WHAT NEEDS TO BE DONE:
Restate the records below word for word.

Records contained in a dataset:

****************

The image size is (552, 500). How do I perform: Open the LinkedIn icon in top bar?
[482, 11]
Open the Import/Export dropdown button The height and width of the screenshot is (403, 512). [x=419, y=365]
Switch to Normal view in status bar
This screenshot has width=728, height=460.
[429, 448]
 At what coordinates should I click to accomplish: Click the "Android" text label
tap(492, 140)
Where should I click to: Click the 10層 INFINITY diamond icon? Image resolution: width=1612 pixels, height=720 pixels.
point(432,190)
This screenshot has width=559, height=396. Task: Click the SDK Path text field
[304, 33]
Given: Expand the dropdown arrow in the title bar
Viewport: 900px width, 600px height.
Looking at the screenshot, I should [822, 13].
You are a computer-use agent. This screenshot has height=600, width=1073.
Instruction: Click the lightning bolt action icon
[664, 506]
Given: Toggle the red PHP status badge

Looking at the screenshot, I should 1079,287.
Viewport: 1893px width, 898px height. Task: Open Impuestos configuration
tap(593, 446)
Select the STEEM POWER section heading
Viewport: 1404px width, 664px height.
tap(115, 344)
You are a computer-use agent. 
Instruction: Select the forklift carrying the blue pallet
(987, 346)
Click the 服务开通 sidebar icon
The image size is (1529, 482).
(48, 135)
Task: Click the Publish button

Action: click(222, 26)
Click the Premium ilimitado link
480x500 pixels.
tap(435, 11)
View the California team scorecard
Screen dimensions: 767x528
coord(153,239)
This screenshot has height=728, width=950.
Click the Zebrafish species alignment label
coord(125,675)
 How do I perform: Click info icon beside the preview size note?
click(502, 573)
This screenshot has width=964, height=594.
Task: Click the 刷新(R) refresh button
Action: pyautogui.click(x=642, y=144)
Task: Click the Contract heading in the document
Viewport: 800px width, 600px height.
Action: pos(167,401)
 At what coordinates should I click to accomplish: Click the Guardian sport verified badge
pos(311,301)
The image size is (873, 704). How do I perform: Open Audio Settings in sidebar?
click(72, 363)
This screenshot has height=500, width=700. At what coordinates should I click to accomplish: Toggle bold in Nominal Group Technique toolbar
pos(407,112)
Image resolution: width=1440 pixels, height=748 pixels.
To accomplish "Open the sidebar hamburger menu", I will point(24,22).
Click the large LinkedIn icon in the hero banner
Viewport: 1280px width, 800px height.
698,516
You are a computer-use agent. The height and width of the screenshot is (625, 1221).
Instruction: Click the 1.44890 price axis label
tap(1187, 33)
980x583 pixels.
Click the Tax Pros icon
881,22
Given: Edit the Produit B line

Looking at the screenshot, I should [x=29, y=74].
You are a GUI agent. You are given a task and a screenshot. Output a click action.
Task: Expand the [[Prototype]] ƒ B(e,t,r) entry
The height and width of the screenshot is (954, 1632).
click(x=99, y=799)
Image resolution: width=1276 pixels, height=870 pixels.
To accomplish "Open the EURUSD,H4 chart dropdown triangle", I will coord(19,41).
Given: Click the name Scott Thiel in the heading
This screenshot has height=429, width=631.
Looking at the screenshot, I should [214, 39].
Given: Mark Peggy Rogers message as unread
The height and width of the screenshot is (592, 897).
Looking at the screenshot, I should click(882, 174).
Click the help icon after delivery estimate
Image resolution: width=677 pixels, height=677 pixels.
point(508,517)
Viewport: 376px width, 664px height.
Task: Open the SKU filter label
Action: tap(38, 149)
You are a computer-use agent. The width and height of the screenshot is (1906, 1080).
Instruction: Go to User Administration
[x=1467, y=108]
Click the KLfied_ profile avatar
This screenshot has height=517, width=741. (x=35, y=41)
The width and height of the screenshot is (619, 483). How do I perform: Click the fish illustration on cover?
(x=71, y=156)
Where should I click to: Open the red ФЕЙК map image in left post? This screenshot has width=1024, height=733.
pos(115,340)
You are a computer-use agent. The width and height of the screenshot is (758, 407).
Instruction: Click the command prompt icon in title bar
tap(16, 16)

****************

REPLY TO THE EXERCISE:
The image size is (552, 500). How do I perform: Open the LinkedIn icon in top bar?
[482, 11]
Open the Import/Export dropdown button The height and width of the screenshot is (403, 512). [x=419, y=365]
Switch to Normal view in status bar
This screenshot has width=728, height=460.
[429, 448]
 At what coordinates should I click to accomplish: Click the "Android" text label
tap(492, 140)
Where should I click to: Click the 10層 INFINITY diamond icon? Image resolution: width=1612 pixels, height=720 pixels.
point(432,190)
This screenshot has width=559, height=396. Task: Click the SDK Path text field
[304, 33]
Given: Expand the dropdown arrow in the title bar
Viewport: 900px width, 600px height.
Looking at the screenshot, I should [822, 13].
You are a computer-use agent. This screenshot has height=600, width=1073.
Instruction: Click the lightning bolt action icon
[664, 506]
Given: Toggle the red PHP status badge

Looking at the screenshot, I should 1079,287.
Viewport: 1893px width, 898px height. Task: Open Impuestos configuration
tap(593, 446)
Select the STEEM POWER section heading
Viewport: 1404px width, 664px height.
tap(115, 344)
You are a computer-use agent. 
Instruction: Select the forklift carrying the blue pallet
(987, 346)
Click the 服务开通 sidebar icon
The image size is (1529, 482).
(48, 135)
Task: Click the Publish button

Action: click(222, 26)
Click the Premium ilimitado link
480x500 pixels.
tap(435, 11)
View the California team scorecard
Screen dimensions: 767x528
coord(153,239)
This screenshot has height=728, width=950.
Click the Zebrafish species alignment label
coord(125,675)
 How do I perform: Click info icon beside the preview size note?
click(502, 573)
This screenshot has width=964, height=594.
Task: Click the 刷新(R) refresh button
Action: pyautogui.click(x=642, y=144)
Task: Click the Contract heading in the document
Viewport: 800px width, 600px height.
Action: pos(167,401)
 At what coordinates should I click to accomplish: Click the Guardian sport verified badge
pos(311,301)
The image size is (873, 704). How do I perform: Open Audio Settings in sidebar?
click(72, 363)
This screenshot has height=500, width=700. At what coordinates should I click to accomplish: Toggle bold in Nominal Group Technique toolbar
pos(407,112)
Image resolution: width=1440 pixels, height=748 pixels.
To accomplish "Open the sidebar hamburger menu", I will point(24,22).
Click the large LinkedIn icon in the hero banner
Viewport: 1280px width, 800px height.
698,516
You are a computer-use agent. The height and width of the screenshot is (625, 1221).
Instruction: Click the 1.44890 price axis label
tap(1187, 33)
980x583 pixels.
Click the Tax Pros icon
881,22
Given: Edit the Produit B line

Looking at the screenshot, I should [x=29, y=74].
You are a GUI agent. You are given a task and a screenshot. Output a click action.
Task: Expand the [[Prototype]] ƒ B(e,t,r) entry
The height and width of the screenshot is (954, 1632).
click(x=99, y=799)
Image resolution: width=1276 pixels, height=870 pixels.
To accomplish "Open the EURUSD,H4 chart dropdown triangle", I will coord(19,41).
Given: Click the name Scott Thiel in the heading
This screenshot has height=429, width=631.
Looking at the screenshot, I should [214, 39].
Given: Mark Peggy Rogers message as unread
The height and width of the screenshot is (592, 897).
Looking at the screenshot, I should click(882, 174).
Click the help icon after delivery estimate
Image resolution: width=677 pixels, height=677 pixels.
point(508,517)
Viewport: 376px width, 664px height.
Task: Open the SKU filter label
Action: tap(38, 149)
You are a computer-use agent. The width and height of the screenshot is (1906, 1080).
Instruction: Go to User Administration
[x=1467, y=108]
Click the KLfied_ profile avatar
This screenshot has height=517, width=741. (x=35, y=41)
The width and height of the screenshot is (619, 483). How do I perform: Click the fish illustration on cover?
(x=71, y=156)
Where should I click to: Open the red ФЕЙК map image in left post? This screenshot has width=1024, height=733.
pos(115,340)
You are a computer-use agent. The width and height of the screenshot is (758, 407).
Instruction: Click the command prompt icon in title bar
tap(16, 16)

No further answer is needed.